Some spies never rest; revisit fictional Door CountyTom Nash seemingly has it made. He’s a retired British spy. He lives on the Cote D’Azur, the French Riviera, hobnobs with artists and writers and expatriates like Gerald and Sara Murphy.
By: Dave Wood, columnist, River Falls Journal
Tom Nash seemingly has it made. He’s a retired British spy. He lives on the Cote D’Azur, the French Riviera, hobnobs with artists and writers and expatriates like Gerald and Sara Murphy.
His reckless days as a secret agent seem well behind him, and he’s so confident that he’s out of the woods he leaves his Beretta revolver locked up in a desk drawer.
Then one night someone tries to kill him.
Who might that be?
It’s 1935 and the world is working its way to another war, with Nazis and Communists and everything in between plying their spycraft in the most unlikely places.
It’s all told in “House of the Hunted,” by Mark Mills (Random House, $26).
Mills, who lives in Oxford, England, won the British Crème Writers’ Association Memorial Dagger award for his first novel, “Amagansett.”
It’s easy to see why after a romp through “House of the Haunted” as Mills mixes history with espionage.
Think John Le Carre and pick up Mills’s new book.
For an inexpensive trip to one of Wisconsin’s premier tourist sites, read “The Baileys Harbor Bird and Booyah Club,” by Dave Crehore (University of Wisconsin Press, $19.95).

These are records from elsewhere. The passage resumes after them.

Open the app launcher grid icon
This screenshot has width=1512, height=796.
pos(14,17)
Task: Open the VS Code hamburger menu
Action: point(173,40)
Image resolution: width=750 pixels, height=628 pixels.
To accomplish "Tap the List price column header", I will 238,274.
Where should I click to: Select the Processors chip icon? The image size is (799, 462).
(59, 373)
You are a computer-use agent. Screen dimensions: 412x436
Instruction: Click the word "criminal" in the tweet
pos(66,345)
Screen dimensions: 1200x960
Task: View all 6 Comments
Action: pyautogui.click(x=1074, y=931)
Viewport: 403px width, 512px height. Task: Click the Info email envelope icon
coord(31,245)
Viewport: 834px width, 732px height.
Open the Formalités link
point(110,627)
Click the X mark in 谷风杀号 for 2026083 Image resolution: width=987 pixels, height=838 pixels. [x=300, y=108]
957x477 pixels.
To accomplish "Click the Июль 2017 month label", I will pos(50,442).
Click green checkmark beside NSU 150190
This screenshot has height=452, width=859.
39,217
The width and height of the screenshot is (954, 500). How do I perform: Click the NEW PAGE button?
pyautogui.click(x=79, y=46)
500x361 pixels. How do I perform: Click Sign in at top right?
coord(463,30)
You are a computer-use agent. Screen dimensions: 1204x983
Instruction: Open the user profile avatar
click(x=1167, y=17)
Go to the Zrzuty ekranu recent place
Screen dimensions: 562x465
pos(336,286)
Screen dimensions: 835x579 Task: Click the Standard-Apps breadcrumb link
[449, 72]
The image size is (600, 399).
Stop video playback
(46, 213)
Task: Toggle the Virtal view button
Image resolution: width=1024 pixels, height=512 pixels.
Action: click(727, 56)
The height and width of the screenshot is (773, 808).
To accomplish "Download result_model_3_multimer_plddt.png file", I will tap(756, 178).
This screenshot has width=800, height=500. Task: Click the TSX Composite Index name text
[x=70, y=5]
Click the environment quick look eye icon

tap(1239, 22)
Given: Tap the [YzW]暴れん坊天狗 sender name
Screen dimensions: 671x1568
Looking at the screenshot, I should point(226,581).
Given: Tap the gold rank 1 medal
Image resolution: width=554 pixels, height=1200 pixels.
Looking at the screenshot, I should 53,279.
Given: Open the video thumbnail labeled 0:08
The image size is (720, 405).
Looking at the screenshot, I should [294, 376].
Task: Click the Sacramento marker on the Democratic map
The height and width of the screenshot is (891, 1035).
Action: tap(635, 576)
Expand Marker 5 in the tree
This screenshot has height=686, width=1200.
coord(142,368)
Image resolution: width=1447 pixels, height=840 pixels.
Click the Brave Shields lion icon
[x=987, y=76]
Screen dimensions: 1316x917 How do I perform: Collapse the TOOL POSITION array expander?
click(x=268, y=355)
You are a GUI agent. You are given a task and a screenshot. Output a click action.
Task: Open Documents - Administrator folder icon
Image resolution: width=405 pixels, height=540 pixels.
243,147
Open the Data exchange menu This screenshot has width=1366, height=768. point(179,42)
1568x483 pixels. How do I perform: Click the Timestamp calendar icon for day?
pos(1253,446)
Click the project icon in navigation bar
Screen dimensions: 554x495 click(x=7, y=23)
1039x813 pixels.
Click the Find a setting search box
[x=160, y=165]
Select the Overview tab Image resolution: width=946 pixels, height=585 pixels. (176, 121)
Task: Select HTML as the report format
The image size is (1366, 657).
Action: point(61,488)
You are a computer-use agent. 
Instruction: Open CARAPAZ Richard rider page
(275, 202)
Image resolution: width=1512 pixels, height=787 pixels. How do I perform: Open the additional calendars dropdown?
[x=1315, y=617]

Crehore, a longtime resident of northeastern Wisconsin and retired writer and photographer for the Wisconsin Department of Natural Resources has captured the spirit of Door County in fictional form.
Although his new book reads like a documentary of the goings on in Door County in the off- as well as the on-season, it’s actually made up of characters created by Crehore.
The focal point is the courtship, marriage and life of George and Helen O’Malley, who grew up in Door County, moved on to Chicago, then returned to their natal place upon retirement.
When they were kids the hordes of tourists had not discovered Door County, so the O’Malleys were shocked to learn of the current real estate values and found they couldn’t afford to buy a conventional retirement home.
Instead, they purchased an abandoned tavern on an obscure lake called “Coot” and settle in for the duration of their lives.
Of course they have neighbors, like Hans Berge, a psychiatrist from Chicago and “Bump” Olson who makes his living pumping septic tanks.
“Bump” reminds me of a former septic pumper here in River Falls, whose motto was “your fecal matter is my bread and butter.”
The various neighbors have beer parties, Thanksgiving potlucks, eat pizza topped with codfish, attend class reunions and generally have a swell time, angle to catch Marilyn “a buxom eight-pound smallmouth bass.”
At the end of each chapter the O’Malley’s retire to their bedroom in the old Coot Lake Lodge.
It is strongly suggested that they’re still very much in love because the only time George rebuffs Helen’s advances is when his aches and pains from wrestling all day with Marilyn prove to be too much.
I’ve only visited Door County once, and I was somewhat turned off by all the Chicago opulence on the bay side.
Crehore’s book gave me a welcome taste of what life is like in that beautiful neighborhood when the tourists leave and return to Chicago where they belong.
Butter $8 per pound?
Corn Meal 10 cents an ounce?
Eggs $4 per dozen?
Folks who suffer sticker shock when purchasing organic food and wish to justify the high cost of organic food need only look to a new book, “Turn Here — Sweet Corn,” by Atina Diffley (University of Minnesota Press, $24.95).
Author Diffley and her husband Martin run a consulting business Organic Farming Works LLC. But they’re not mere theorists.
From 1973 through 2007, they owned and operated “Gardens of Eagan,” one of the first certified organic produce farms in the Midwest.
From that experience, Diffley has crafted a fascinating look at the hazards and challenges of raising food, from the threat of hailstones to political maneuvering to encroaching suburban development.